DOI: 10.1002/smll.202207207
Yvonne Kohl1, Michelle Müller1, Marielle Fink2, Marc Mamier2, Siegfried Fürtauer3, Roland Drexel4, Christine Herrmann5, Stephan Dähnhardt-Pfeiffer6, Ramona Hornberger3, Marius I. Arz3, Christoph Metzger5, Sylvia Wagner1, Sven Sängerlaub3, Heiko Briesen5, Florian Meier4, and Tobias Krebs2
1Bioprocessing & Bioanalytics Fraunhofer Institute for Biomedical Engineering IBMT, Joseph-von-Fraunhofer-Weg 1, 66280 Sulzbach, Germany
2VITROCELL Systems GmbH, Fabrik Sonntag 3, 79183 Waldkirch, Germany
3Materials Development Fraunhofer Institute for Process Engineering & Packaging IVV, Giggenhauser Str. 35, 85354 Freising, Germany
4Postnova Analytics GmbH, 86899 Landsberg am Lech, Germany
5Process Systems Engineering School of Life Sciences Technical University Munich, Gregor-Mendel-Str. 4, 85354 Freising, Germany
6Microscopy Services Dähnhardt GmbH, Plambeckskamp 2, 24220 Flintbek, Germany
The goal of this study was to develop and characterize a 96-well aerosol exposure system for the safety assessment of nanomaterials.
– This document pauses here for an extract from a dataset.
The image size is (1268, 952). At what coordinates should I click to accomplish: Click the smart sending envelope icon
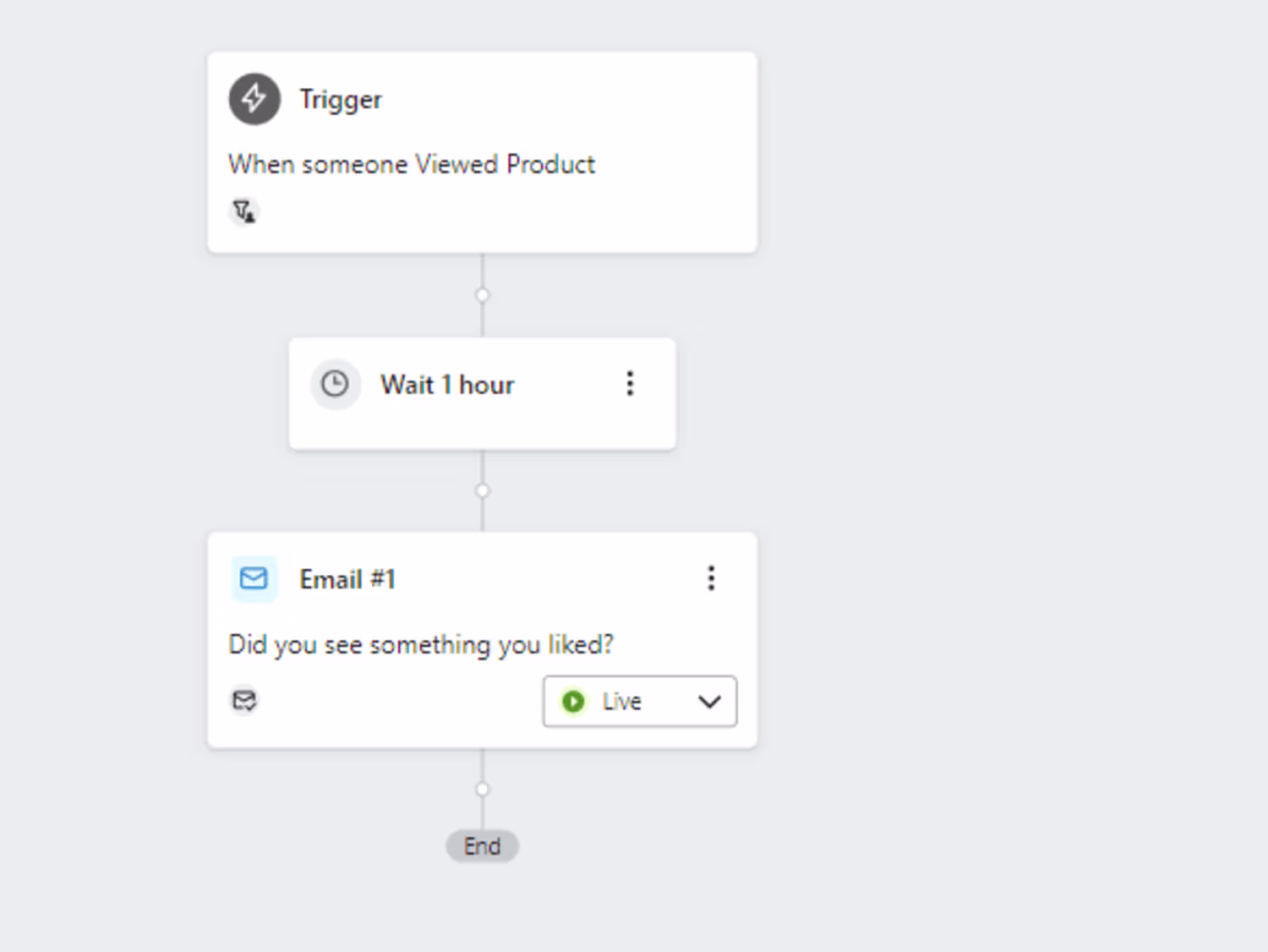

For this purpose, an exposure system for sequential nebulization in a 96-well format was designed, fabricated, and characterized using an ALI lung epithelial model. This 96-well exposure system was developed with the capability of sequential exposure of individual rows of wells with test substances as aerosols, thus offering the possibility of creating dose-response curves using the system. This allows the generation of a more reliable cell-based assay data for many types of applications, such as safety analysis, disease modeling, drug efficacy testing, or chemical registration.
Introduction
In this study, a 96-well exposure system for safety assessment of nanomaterials is developed and characterized using an air–liquid interface lung epithelial model. This system is designed for sequential nebulization. Distribution studies verify the reproducible distribution over all 96 wells, with lower insert-to-insert variability compared to non-sequential application. With a first set of chemicals (TritonX), drugs (Bortezomib), and nanomaterials (silver nanoparticles and (non-)fluorescent crystalline nanocellulose), sequential exposure studies are performed with human lung epithelial cells followed by quantification of the deposited mass and of cell viability. The developed exposure system offers for the first time the possibility of exposing an air–liquid interface model in a 96-well format, resulting in high-throughput rates, combined with the feature for sequential dosing. This exposure system allows the possibility of creating dose-response curves resulting in the generation of more reliable cellbased assay data for many types of applications, such as safety analysis. In addition to chemicals and drugs, nanomaterials with spherical shapes, but also morphologically more complex nanostructures can be exposed sequentially with high efficiency. This allows new perspectives on in vivolike and animal-free approaches for chemical and pharmaceutical safety assessment, in line with the 3R principle of replacing and reducing animal experiments.